Галлея заколебалась, прежде чем спрыгнуть с кухонного островка и подойти ко мне.
— Независимо от того, что между нами может быть или не быть, пожалуйста, не умаляй того, что у нас есть.
Мои глаза распахнулись, а затем прищурились.
— Что именно, по-твоему, между нами?
Ее ладони нежно скользнули по моему торсу и легли на грудь.
— Что-то прекрасное.
Опять фантазии.
Больше красивой лжи, чтобы помочь ей спать по ночам.
— Прекрасные моменты недолговечны, — сказал я, стараясь оставаться жестким и резким, и тем не менее смягчаясь от ее прикосновений. Я тоже хотел ухватиться за ложь и превратить ее во что-то честное, что-то, что стоит сохранить, но я слишком хорошо понимал — это невозможно.
— Я знаю.

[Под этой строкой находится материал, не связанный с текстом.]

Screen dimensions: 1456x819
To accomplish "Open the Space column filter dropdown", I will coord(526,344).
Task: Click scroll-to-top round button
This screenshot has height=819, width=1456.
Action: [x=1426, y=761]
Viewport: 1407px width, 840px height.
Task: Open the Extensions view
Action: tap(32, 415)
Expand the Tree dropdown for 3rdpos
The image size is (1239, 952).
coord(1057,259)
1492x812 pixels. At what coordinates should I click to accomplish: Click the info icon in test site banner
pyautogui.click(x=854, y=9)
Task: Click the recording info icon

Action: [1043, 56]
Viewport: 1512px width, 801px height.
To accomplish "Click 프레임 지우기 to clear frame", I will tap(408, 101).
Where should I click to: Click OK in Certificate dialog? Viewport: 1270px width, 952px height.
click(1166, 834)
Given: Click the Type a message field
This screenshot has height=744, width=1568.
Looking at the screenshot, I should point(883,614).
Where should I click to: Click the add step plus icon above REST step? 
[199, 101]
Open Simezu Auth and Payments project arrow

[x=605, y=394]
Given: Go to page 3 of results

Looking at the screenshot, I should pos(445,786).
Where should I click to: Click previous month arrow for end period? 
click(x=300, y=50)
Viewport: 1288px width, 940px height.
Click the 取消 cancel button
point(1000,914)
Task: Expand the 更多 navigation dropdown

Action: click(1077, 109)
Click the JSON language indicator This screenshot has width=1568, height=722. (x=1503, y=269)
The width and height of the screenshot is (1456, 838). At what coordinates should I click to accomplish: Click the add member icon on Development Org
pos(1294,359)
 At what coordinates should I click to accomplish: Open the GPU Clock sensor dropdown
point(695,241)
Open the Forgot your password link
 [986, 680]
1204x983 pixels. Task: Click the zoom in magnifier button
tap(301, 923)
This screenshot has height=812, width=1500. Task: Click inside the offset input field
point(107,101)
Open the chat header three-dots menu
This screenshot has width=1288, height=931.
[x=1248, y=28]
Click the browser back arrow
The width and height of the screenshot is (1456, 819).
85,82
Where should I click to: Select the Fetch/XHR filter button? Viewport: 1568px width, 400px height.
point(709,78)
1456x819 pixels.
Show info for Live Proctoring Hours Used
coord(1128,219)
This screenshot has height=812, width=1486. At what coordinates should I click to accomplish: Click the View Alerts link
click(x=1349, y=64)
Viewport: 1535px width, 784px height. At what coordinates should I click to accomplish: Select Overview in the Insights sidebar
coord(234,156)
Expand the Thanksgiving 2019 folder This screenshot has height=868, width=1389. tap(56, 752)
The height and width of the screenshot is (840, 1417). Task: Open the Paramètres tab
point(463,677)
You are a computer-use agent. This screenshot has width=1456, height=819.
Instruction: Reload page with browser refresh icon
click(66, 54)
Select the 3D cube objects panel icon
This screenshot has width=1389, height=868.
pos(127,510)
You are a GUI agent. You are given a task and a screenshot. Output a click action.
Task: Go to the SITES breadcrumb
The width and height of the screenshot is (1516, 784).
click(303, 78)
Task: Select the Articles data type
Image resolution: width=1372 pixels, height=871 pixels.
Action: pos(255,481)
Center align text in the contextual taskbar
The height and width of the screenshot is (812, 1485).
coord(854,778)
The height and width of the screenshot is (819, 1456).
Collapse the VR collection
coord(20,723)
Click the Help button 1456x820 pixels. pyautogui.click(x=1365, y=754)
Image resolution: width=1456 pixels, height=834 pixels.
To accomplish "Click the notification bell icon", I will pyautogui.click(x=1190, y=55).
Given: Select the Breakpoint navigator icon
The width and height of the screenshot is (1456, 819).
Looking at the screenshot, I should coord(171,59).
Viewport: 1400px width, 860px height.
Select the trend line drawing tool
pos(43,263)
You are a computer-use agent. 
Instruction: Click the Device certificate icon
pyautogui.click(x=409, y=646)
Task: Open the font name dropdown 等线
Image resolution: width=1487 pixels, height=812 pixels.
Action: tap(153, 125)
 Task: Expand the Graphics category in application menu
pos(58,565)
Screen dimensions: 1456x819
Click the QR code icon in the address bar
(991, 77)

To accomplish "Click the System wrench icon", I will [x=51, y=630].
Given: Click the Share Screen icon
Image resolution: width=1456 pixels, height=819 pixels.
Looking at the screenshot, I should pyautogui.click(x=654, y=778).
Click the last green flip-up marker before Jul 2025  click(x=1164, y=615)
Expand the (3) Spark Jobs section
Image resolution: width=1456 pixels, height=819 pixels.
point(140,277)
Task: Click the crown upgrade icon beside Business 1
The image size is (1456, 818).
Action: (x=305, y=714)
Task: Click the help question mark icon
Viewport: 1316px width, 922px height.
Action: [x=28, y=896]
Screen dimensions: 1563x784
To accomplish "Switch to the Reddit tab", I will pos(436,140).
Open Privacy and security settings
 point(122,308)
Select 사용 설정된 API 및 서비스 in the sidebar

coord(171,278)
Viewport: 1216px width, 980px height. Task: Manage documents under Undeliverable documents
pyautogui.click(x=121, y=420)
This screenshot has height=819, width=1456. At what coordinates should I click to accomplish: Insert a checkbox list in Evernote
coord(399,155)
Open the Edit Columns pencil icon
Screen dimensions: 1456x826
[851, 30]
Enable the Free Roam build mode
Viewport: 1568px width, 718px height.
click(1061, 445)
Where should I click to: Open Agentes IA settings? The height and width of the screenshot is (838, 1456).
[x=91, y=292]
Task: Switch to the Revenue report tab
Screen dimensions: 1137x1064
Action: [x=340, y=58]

Но они остаются прекрасными, пока длятся.
Галлея приподнялась на носочки для поцелуя, и я оказался беспомощен перед ее магнетизмом. Я опустил голову и прижался к ее губам, глупо позволив этому нежному мгновению ослепить мою тьму лучами света, проблесками сказки, которой никогда не суждено сбыться. Я сдался, отдавшись мечте, желанию чего-то большего.
Но я не мог позволить этому продолжаться, не мог затягивать момент. Я не мог дать этому чувству импульс. Если я вдохну в него еще хоть немного жизни, оно переживет нас обоих.
Отстранившись, я повернулся к ней спиной и поставил тарелку на столешницу, подавшись вперед, мои руки напряглись, а мышцы подрагивали от сдерживаемых эмоций.
— Тебе стоит заскочить в душ и приготовиться к выходу, — сказал я ровным голосом. — Уже поздно.
Тепло ее тела согрело мою спину, когда она глубоко вздохнула за моей спиной.
— Ты прав. Или я могу надрать тебе задницу в «Обитель зла».
Я был рад, что не стою лицом к ней, потому что не смог сдержать улыбку.
Она всегда умудрялась разрушить мои стены, всегда находила дорогу внутрь.